Spring Animation
Physics-based motion that simulates a spring — overshooting the target slightly and oscillating before settling — producing natural, organic movement.
Plain English
Springs feel alive because they mimic the physical world. When you flick a card away on iOS or drag a drawer open, the motion does not end abruptly at the destination — it overshoots, bounces back, and settles. That final wobble is what makes the animation feel heavy and real rather than mechanical. Springs are defined by three parameters: mass (how heavy the object feels), stiffness (how tight the spring is), and damping (how quickly it loses energy). High stiffness with low damping produces a snappy, bouncy feel; low stiffness with high damping produces a slow, heavy drag. Unlike duration-based easing curves, springs naturally adapt their timing to the distance traveled — a short drag finishes faster than a long one, which matches how physical objects behave.
Technical
In CSS, spring-like behavior is approximated with cubic-bezier — a bouncy variant is cubic-bezier(0.34, 1.56, 0.64, 1). True physics springs require JavaScript: Framer Motion uses spring({ stiffness: 300, damping: 20, mass: 1 }); React Spring uses config.wobbly or { tension: 280, friction: 20 }. iOS/SwiftUI uses .spring(response:dampingFraction:blendDuration:). Web Animations API supports linear() easing (Chrome 113+) for custom spring curves. Common starting points: stiff/snappy UI = stiffness 400–600, damping 25–35; soft/floaty = stiffness 80–150, damping 10–15. Always pair with @media (prefers-reduced-motion: reduce) — set duration to near-zero or switch to a simple ease-out.
Live Demo
Spring vs Linear Easing
Click the button to animate both boxes. Spring easing overshoots slightly before settling.
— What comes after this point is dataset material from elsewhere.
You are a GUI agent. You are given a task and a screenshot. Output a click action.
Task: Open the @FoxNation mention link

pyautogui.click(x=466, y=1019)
transition-timing-function: linear
cubic-bezier(0.34, 1.56, 0.64, 1)
Spring easing feels alive — the overshoot mimics real-world physics and mass.
Usage
✓ Good usage
A modal sheet that springs up from the bottom with stiffness 250 and damping 22 — it slightly overshoots its final position and settles back, giving a tactile sense of weight and physicality.
✗ Bad usage
A navigation bar that springs into place on every page load with a high-amplitude wobble — the constant bounce distracts from content and trains users to feel nauseated rather than delighted.
Recommended values
- Snappy button/chip feedback: stiffness 400–600, damping 30–40
- Modal/sheet entrance: stiffness 200–300, damping 20–28
- Soft drag-and-drop drop: stiffness 80–150, damping 12–18
- CSS approximation: cubic-bezier(0.34, 1.56, 0.64, 1)
- Overshoot scale at peak: 1.05–1.15× for micro-interactions
- Always: prefers-reduced-motion override removes bounce entirely
Common mistakes
- Too much overshoot (underdamped spring) — a menu that bounces 3–4 times looks broken, not polished.
- Using spring for accessibility-sensitive elements without a prefers-reduced-motion override — oscillating motion is a known vestibular trigger.
- Applying spring to every element on a page — spring is a seasoning, not a default; reserve it for primary interactive surfaces (modals, drawers, cards) where physicality adds meaning.
AI Prompt Example
Copy this into Claude, Cursor, Bolt, or v0.
Animate the bottom sheet using a spring with stiffness: 260, damping: 22, mass: 1 (Framer Motion). The sheet should enter from the bottom and slightly overshoot its resting position before settling. Add a spring exit at half the stiffness (130) for a softer close. Wrap all motion in a prefers-reduced-motion check — if the user prefers reduced motion, use a simple 200ms ease-out instead.